**TU OBJETIVO:** Transcribe del texto sobre las trabajadoras de Salinas todo lo que va desde "A 20 metros" hasta "a los visitantes.", sin alterar ninguna palabra.

━━━ TEXTO PARA ANALIZAR ━━━

Sentada sobre una deteriorada banca de madera, mientras teje un par de guantes de lana que se exportarán a Italia y Japón, Gloria Chamorro llora en silencio.
Su envejecido rostro expresa mucha más edad que los 60 años que asegura haber cumplido hace poco.
Tiene ocho hijos y vive en una estrecha casa, oscura y de paredes enmohecidas.A pesar del intenso frío de este pueblo ubicado a 3 550 metros de altura, Gloria teje afuera, en un espacio entre la puerta y la calle, para ganar algo de la poca luz natural que se filtra entre las densas nubes que cubren Salinas, parroquia guarandeña rodeada de prados y montañas.
En un mes teje 10 pares de guantes, dos o tres suéteres y cinco pares de sereneras (calcetines para enfrentar el frío nocturno).
Prefiere no contar a qué se deben sus lágrimas. Y no es necesario insistir: basta acercarse un poco a las múltiples carencias que enfrenta para sobrevivir.
No recibe un salario fijo. Obtiene una suma cada mes según la cantidad de productos que entregue al centro de exportaciones del Grupo El Salinerito.
A 20 metros de la casa de Gloria, en una esquina de la empinada y sinuosa calle Las Tomabelas, está la fábrica de balones.
Un flamante letrero de baldosas blancas y celestes, empotrado sobre la pared externa, da la bienvenida a los visitantes.
Pero adentro predomina la oscuridad. Marta Cadena, de 28 años y soltera, trabaja bajo una tenue luz artificial en medio de una densa atmósfera con olor a plástico y pegamento.
Con ágiles movimientos de sus manos, Marta envuelve en seda sintética las pelotas de caucho.

━━━ DATOS PROPORCIONADOS ━━━

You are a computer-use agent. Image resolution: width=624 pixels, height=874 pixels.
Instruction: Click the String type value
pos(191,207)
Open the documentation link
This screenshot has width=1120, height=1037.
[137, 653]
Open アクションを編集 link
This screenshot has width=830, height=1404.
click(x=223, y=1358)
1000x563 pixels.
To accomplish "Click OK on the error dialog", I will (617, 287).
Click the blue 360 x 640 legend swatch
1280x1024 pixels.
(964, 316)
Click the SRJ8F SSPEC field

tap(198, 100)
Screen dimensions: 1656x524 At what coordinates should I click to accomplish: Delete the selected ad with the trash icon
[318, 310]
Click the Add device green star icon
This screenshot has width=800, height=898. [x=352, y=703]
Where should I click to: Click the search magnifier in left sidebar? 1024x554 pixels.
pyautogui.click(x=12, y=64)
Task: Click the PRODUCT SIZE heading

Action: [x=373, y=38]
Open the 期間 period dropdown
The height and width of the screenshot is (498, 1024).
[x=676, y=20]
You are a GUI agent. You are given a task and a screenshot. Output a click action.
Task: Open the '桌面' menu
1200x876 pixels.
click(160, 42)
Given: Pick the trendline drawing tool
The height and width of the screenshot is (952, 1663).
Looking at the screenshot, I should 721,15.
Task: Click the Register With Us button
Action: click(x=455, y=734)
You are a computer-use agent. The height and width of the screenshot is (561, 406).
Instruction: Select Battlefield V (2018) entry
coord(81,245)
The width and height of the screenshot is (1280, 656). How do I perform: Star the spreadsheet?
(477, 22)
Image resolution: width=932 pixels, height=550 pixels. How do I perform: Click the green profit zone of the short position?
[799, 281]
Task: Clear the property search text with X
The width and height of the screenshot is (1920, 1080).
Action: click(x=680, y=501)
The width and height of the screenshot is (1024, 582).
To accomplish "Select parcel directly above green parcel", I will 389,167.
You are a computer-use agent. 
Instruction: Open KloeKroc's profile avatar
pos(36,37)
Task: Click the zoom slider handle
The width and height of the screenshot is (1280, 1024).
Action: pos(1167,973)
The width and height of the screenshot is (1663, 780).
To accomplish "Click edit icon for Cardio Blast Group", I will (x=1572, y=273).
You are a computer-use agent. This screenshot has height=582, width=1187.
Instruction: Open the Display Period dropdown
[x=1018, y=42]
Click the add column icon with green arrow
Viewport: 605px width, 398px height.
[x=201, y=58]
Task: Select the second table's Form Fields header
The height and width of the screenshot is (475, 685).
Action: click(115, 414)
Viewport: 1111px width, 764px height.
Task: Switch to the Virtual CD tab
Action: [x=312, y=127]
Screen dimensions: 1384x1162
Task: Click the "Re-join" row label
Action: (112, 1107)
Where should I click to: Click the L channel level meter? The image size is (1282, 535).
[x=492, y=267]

━━━

**RESULTADO DE LA TAREA:**
A 20 metros de la casa de Gloria, en una esquina de la empinada y sinuosa calle Las Tomabelas, está la fábrica de balones.
Un flamante letrero de baldosas blancas y celestes, empotrado sobre la pared externa, da la bienvenida a los visitantes.